It was just one night away. Up the coast a bit. Out to an island linked to the mainland by a tiny bridge. Side by side, the house and cottage sprouted up from a granite shelf. Below us, the gaping mouth of the tidal river raged and swelled. It was as if we were on the banks of the ocean itself. The waves breaking on the rugged shore. The surf's rhythmic hushing, as if earth's lungs letting breaths out, could've rocked me to sleep standing up.

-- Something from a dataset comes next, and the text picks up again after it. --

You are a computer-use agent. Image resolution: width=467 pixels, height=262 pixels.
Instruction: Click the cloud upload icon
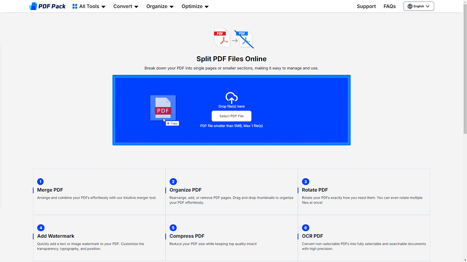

We were guests of beloveds who have a son a lot like ours. Before gathering, we each did a Covid rapid test; all of them came back negative. It was a year ago October when we had last vacationed together in adjacent lakeside cabins. Back then, because of the damn pandemic, we had worn masks and dined with wide-open doors and windows despite the frigid night. We sat on the porch and watched leaden clouds roll across the lake and release their burden upon us. We spotted jagged lightning bolts. Heard the sky split and crack and snarl above us. Listened to the rain pelt the cabin roofs. That night, Calvin seized.

Last Saturday, the weather felt reminiscent. A break in the rain let me escape to a nearby beach revealed by receding waters. I sunk my sneakers into piles of shells and pebbles, jumped and slipped like a kid from rock to kelp, luxuriating in my ten minutes of freedom. Smellie surveyed and sniffed her new surroundings. When it began to sprinkle, I bounded up the steep path and made it to the cottage just as the sky opened up surrendering its liquid treasure.

Soon after, Calvin got his evening meds. We laid him on the bottom bunk, shoved a couch against it and padded its wooden back with cushions so he wouldn't fall out and hurt himself. I was reminded of the indoor forts I made as a kid—for fun. It took him awhile to settle in the strange and darkened space. I wondered what he made of it.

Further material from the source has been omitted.